El piloto mexicano Sergio “Checo” Pérez dio un paso histórico en su regreso a la Fórmula 1 al manejar por primera vez el monoplaza de la escudería Cadillac durante una sesión de pruebas en el circuito de Silverstone, Inglaterra.
Este hito se registró en una jornada de pruebas conocida como shakedown, en la que Cadillac —nuevo equipo de la parrilla que debutará oficialmente en la temporada 2026— sacó a la pista su primer auto de Fórmula 1 para verificar sistemas y confirmar que el monoplaza funciona correctamente antes de iniciar las pruebas oficiales de pretemporada.
Pérez, quien volverá a la máxima categoría después de un año fuera tras su salida de Red Bull, fue el encargado de pilotar el vehículo en Silverstone, marcando así un momento clave en la historia del equipo norteamericano.
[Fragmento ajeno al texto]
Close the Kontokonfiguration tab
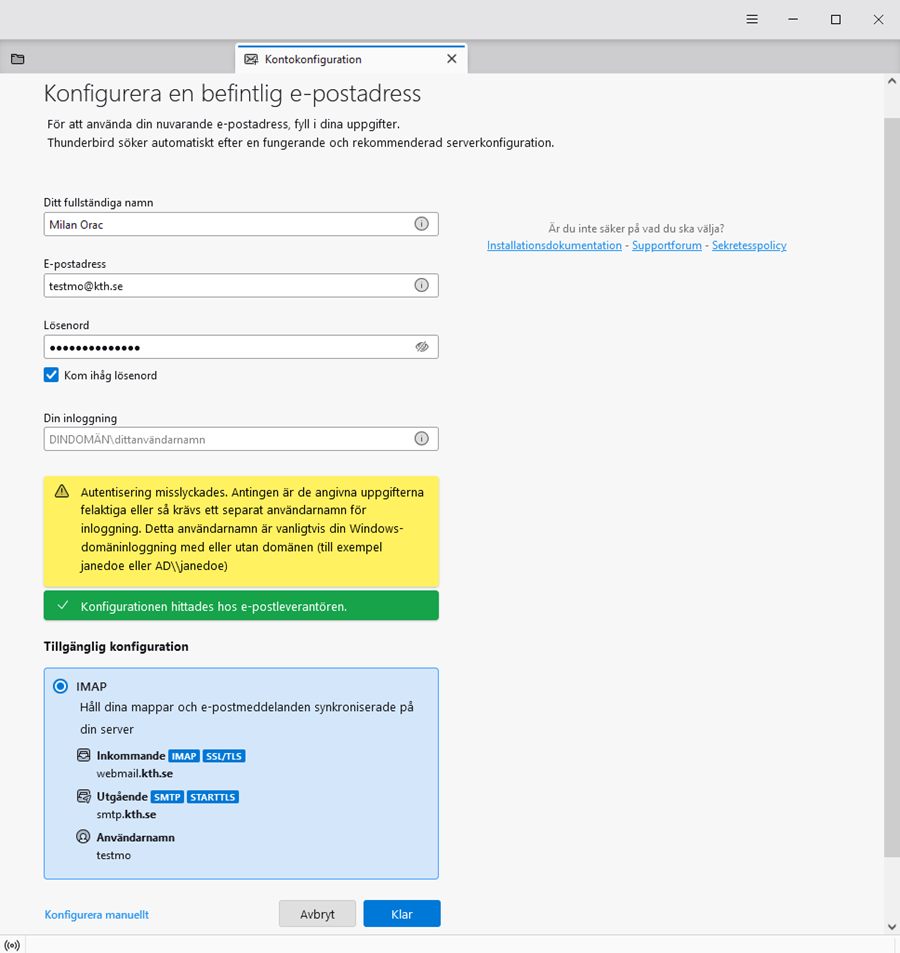The width and height of the screenshot is (900, 953). click(x=451, y=59)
En la pista también estuvieron presentes su compañero Valtteri Bottas y el piloto reserva Guanyu Zhou.
El auto rodó con una librea predominante en negro —diseño temporal— mientras el equipo continúa afinando detalles de cara al inicio de la temporada, en la que buscarán consolidarse como una nueva fuerza en la Fórmula 1.
Este primer contacto con el monoplaza no solo representa el comienzo de la integración de Pérez con Cadillac, sino también un hito histórico para la escudería estadounidense en su camino hacia su debut competitivo en el Gran Circo.